Pergunta-se se os irmãos Wright tivessem esperado pelo desenvolvimento de um avião que nunca cairía seríamos hoje capazes de ir de Lisboa a Nova-Iorque em poucas horas, para levar a injecção mensal de liberalismo.

O que este regresso aos métodos antigos esconde é uma total desvalorização dos desafios de universalização do ensino, da desigualdade de condições económicas e culturais no acesso ao conhecimento (uma golpada no conceito de classe e dos códigos diferenciados, como um bom liberal deve fazer), sendo estes problemas completamente independentes da questão da "utopia" igualitária a que comummente são colados.

O que se sabe é que os métodos antigos funcionam muito bem para quem é muito bom. O que Nuno Crato não responde (nem a pedagogia moderna - ainda) é como fazê-los funcionar muito bem para todos os outros. Ou se calhar isso não é importante...

Comments:
E' caricato que um matematico ataque o romantismo dos outros. Afinal nao sao os matematicos os unicos membros da academia que admitem perseguir a beleza de uma demonstracao ou de uma equacao? Mais, os mitos dos jovens geniais (que fazem muito em pouco tempo e que padecem antes de terminar o seu trabalho) sao mais fortes na socializacao dos matematicos do que qualquer outra disciplina. Sao eles e as estrelas do rock.

Diz-se que o matematico tem que ser como uma vela que ilumina muito mas breve. E ao que parece e' mesmo assim porque a luz do Nuno Crato ja se extinguiu.
 
Discordo em absoluto da sua opinião acerca do livro.
 
de discordâncias está o mundo cheio. ficamos à espera da tua explicação.
 
Desculpe a falta de resposta.
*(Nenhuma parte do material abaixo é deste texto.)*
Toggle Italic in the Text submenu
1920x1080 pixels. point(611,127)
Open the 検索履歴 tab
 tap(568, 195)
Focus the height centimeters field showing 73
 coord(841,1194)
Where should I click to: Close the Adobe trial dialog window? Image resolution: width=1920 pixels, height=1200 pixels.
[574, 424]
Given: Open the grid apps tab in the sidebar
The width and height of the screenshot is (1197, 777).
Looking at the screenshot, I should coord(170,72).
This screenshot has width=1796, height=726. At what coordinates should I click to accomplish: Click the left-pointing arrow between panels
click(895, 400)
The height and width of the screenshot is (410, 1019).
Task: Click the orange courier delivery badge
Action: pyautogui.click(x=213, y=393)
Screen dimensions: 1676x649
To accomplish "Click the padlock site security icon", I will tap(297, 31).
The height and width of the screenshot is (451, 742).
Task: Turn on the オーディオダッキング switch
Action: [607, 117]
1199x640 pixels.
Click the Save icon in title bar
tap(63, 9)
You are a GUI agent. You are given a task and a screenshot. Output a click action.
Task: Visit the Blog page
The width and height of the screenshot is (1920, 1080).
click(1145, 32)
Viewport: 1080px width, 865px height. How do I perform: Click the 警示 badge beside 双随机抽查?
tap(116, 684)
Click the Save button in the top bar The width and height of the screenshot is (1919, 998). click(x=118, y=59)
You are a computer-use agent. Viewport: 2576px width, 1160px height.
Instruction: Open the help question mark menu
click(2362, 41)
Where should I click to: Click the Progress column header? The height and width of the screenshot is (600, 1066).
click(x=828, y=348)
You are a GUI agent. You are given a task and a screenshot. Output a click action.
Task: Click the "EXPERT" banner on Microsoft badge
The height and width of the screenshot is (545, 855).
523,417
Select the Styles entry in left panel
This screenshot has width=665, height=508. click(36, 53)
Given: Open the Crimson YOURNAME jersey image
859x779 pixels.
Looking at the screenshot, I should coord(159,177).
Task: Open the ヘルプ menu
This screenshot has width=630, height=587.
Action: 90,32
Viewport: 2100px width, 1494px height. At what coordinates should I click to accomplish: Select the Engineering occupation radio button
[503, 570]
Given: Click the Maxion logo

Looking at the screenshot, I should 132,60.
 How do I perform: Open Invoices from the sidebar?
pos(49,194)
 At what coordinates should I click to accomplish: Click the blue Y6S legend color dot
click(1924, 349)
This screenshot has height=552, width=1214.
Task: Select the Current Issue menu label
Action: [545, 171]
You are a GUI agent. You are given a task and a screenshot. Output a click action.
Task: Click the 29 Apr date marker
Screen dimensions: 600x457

Permita-me remetê-la para o meu texto publicado há tempos aqui: http://livrodeestilo.blogspot.com/2006/09/uma-educao-sentimental.html

Partilho ainda, e por isso os citei, das ideias de Jorge Buesco e de Carlos Fiolhais nestes textos:
http://livrodeestilo.blogspot.com/2007/06/educacao-com-exames.html

http://livrodeestilo.blogspot.com/2007/06/matematica-da-vida.html

Repare que são apenas alguns textos que desconstroem o tal "eduquês", mas no blogue desses Professores há mais (http://dererummundi.blogspot.com/).

Claro que estas remissões não respondem a todas as suas críticas, mas trará algumas luzes acerca do que eu penso e por que disse que discordava da sua opinião. Sabe que conhecer professores de português que se formam nas escolas superiores de educação e escrevem "fasso" (1.ª pessoa do singular do presente do indicativo da voz activa do verbo "fazer") também ajuda a pensar diferente de si.